Potentiale sah der Referent etwa bei der Preisgünstigkeit der Baugenossenschaften durch die Kostenmiete. Damit werde kein erwirtschafteter Profit aus der Organisation herausgezogen, sondern in der Genossenschaft für Neuinvestitionen rückgelagert. Als weitere Vorteile nannte er die Selbstbestimmung, die Unabhängigkeit und das soziale Engagement der Mitglieder. Letzteres könne durchaus auch positiven Einfluss auf das Quartierumfeld haben, betonte Balmer. Auch führe der Miteinbezug der BewohnerInnen in die Planung bei einem Neubau oder einer Sanierung zu einer hohen Akzeptanz von Verdichtungsprojekten. Wichtig sei zudem das Potential von innovativen architektonischen Lösungen. Sie führten zu einem geringeren individuellen Flächenverbrauch. Geschuldet sei dies den internen Regulierungen, insbesondere den Belegungsvorschriften, aber auch den geteilten Flächen und Infrastrukturen. Als Herausforderungen hob Balmer die Einstiegsmöglichkeiten der Genossenschaften in den Grundstücks- und Immobilienmarkt hervor: «Die Preise übersteigen sehr schnell die finanziellen Möglichkeiten von gemeinnützigen Bauträgern, insbesondere wenn sie erst am Beginn ihrer Entwicklung stehen.» Als ein Lösungsansatz sah Balmer die Abgabe von Bauparzellen im Baurecht durch die öffentliche Hand, aber auch durch private Akteure.

«Bauliche Dichte ist nicht nur eine Frage der Ausnützung des Bodens», so Danilo Zampieri von der CPV/CAP Pensionskasse Coop.

Die historische Altstadt als Vorbild

«Was wir sicher nicht wollen, ist eine solche Verdichtung», begann Danilo Zampieri, Leiter Immobilien der CPV/CAP Pensionskasse der Coop Grupper Basel, und zeigte ein Bild einer asiatischen Grossstadt. «Verdichtung funktioniert, wenn eine Nutzungsdurchmischung besteht und alle Nutzungen wie Arbeiten und Wohnen an einem Ort konzentriert werden.» Als Beispiel dafür wählte der Referent ein Foto einer italienischen Altstadt.

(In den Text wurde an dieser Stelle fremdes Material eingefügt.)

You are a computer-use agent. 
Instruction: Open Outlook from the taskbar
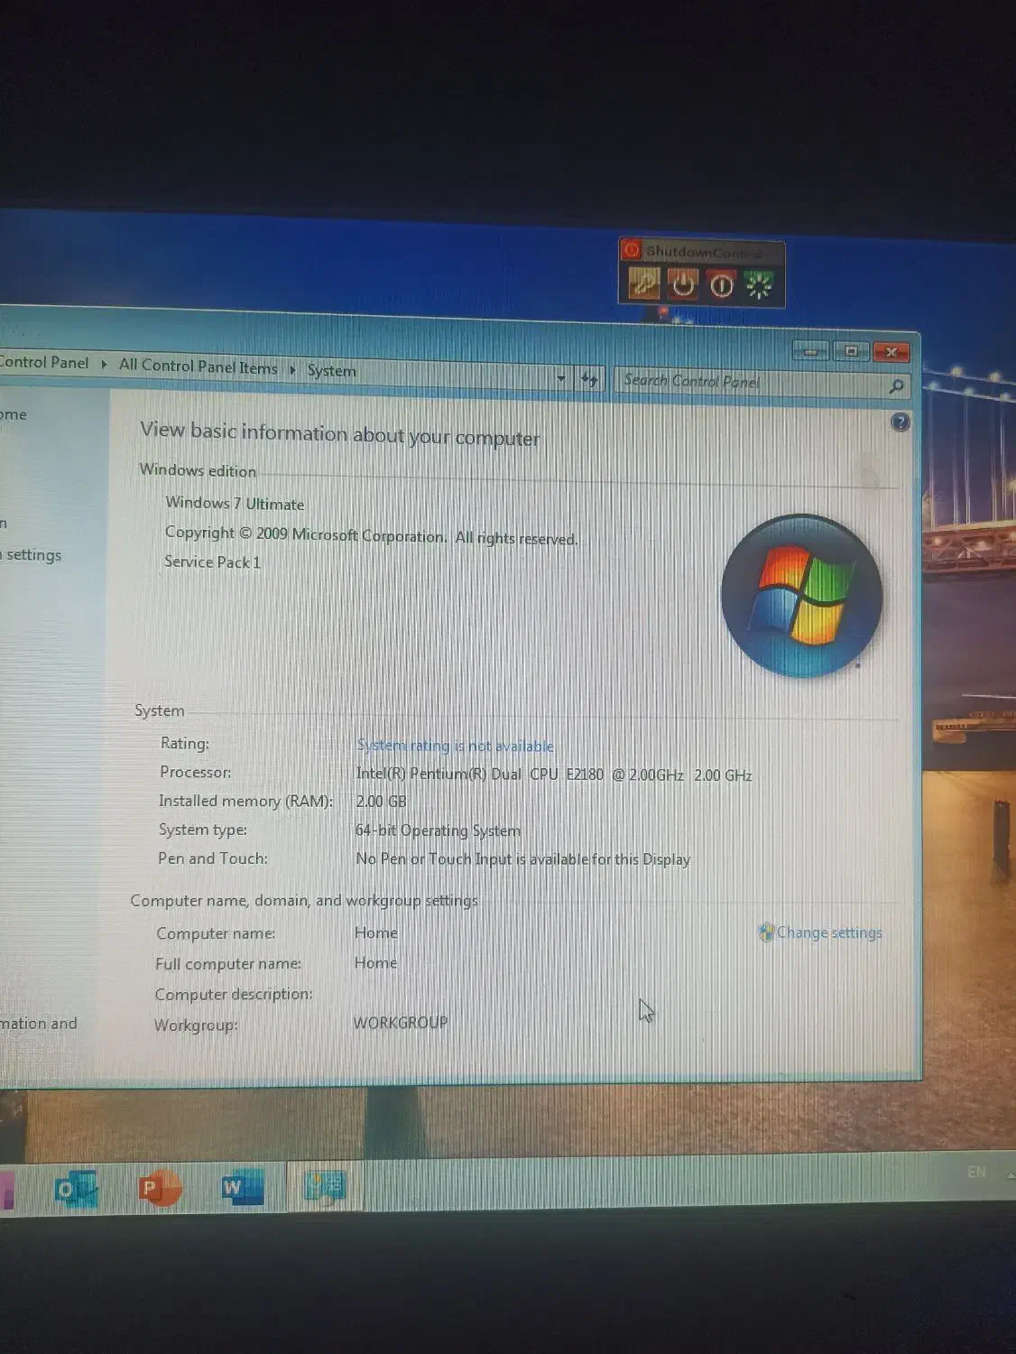coord(76,1190)
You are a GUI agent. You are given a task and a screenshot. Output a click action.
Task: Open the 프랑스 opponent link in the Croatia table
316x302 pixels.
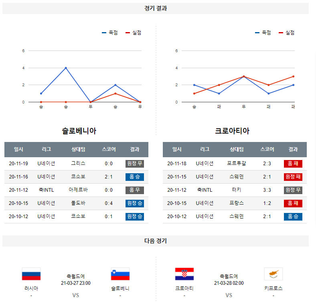click(237, 203)
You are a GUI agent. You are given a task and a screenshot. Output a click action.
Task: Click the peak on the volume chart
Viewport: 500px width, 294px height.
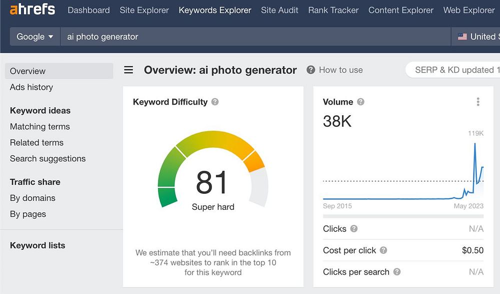tap(475, 144)
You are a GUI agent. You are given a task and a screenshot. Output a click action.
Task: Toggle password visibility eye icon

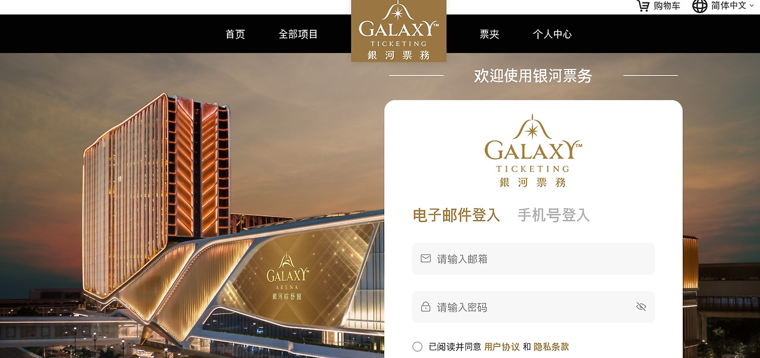point(641,307)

Um aufzuzeigen, wie dieses Prinzip der Nutzungsdurchmischung bei Verdichtungsprojekten in der Schweiz umgesetzt wird, präsentierte Zampieri ein Beispiel aus Kriens. Es handelt sich um ein Bauprojekt in einem ehemaligen Gewerbegebiet, wo bis 2025 1‘500 Wohnungen entstehen sollen. «Diese Wohnungen werden nicht entstehen, weil es einen Bedarf gibt für Wohnungen, und nicht, weil die Leute dicht wohnen wollen, sondern sie entstehen, weil die Investoren einen Bedarf haben an Investition», so Zampieri. Man müsse halt die grösste mögliche Rendite erzielen. Beim Bauprojekt achte man aber darauf, einen Nutzungsmix zu erzielen. Dazu seien im Erdgeschoss Büros und Gewerbeflächen geplant und in den oberen Etagen Wohnungen. Dies könne aber gleichwohl dazu führen, dass am Abend und in der Nacht Aussenräume im Erdgeschoss verlassen sind, musste der Referent zugeben.n.

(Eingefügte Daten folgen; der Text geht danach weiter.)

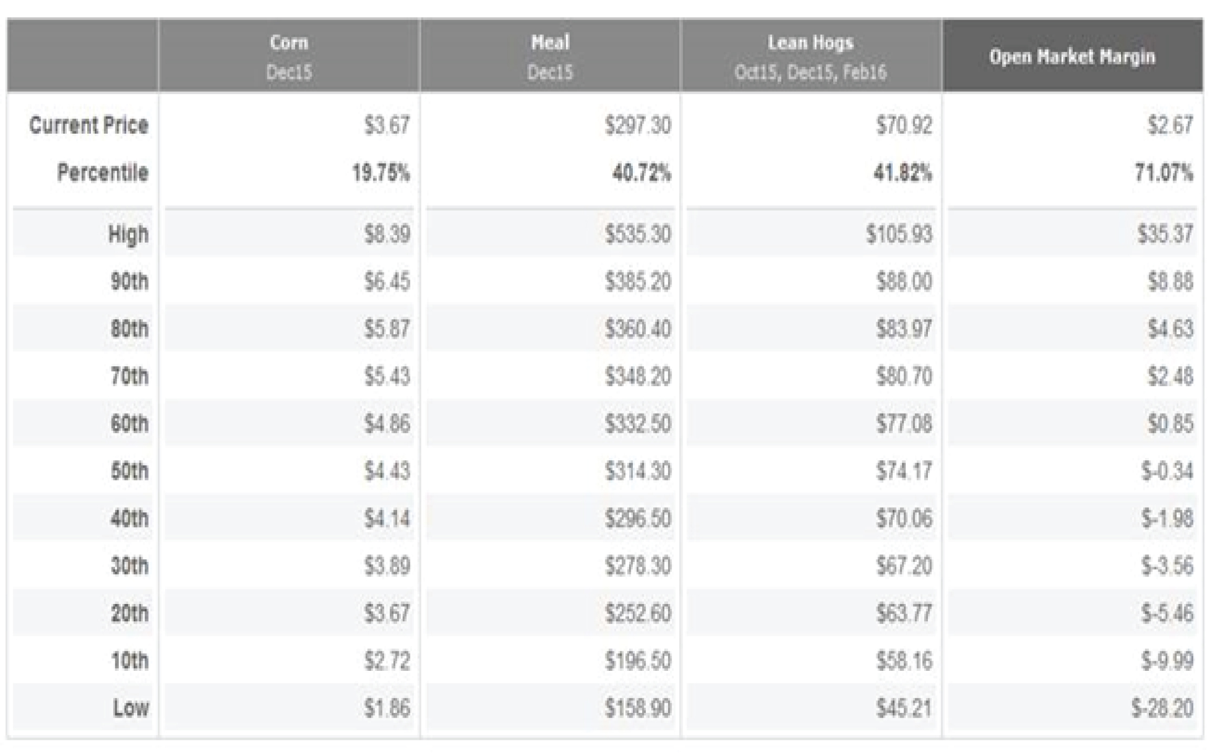
Task: Click the High row label
Action: point(128,234)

Verdichten ist eine komplexe Angelegenheit

Zampieri betonte, dass Verdichtung Chancen, aber auch Gefahren mit sich bringe und verschieden Aspekte miteinbezogen werden müssten. Dazu gehören etwa die Berücksichtigung der Ökonomie, des Ressourcenverbrauchs und der Wohnungsqualitäten. Diese Aspekte müssen im Planungsprozess eines Bauprojektes ausgehandelt werden. Zampieri veranschaulichte dies am Beispiel eines geplanten Neubaus in Worblaufen bei Ittigen. Angestrebt werde eine Lösung, die sich in die Umgebung integriere und zum Landschaftsbild passe. Verdichtung sei schliesslich nicht nur eine Frage der Ausnützung: «Mit der Dichte steigt die Komplexität der Ansprüche und insbesondere der Ansprüche an die Qualität», schloss der Referent.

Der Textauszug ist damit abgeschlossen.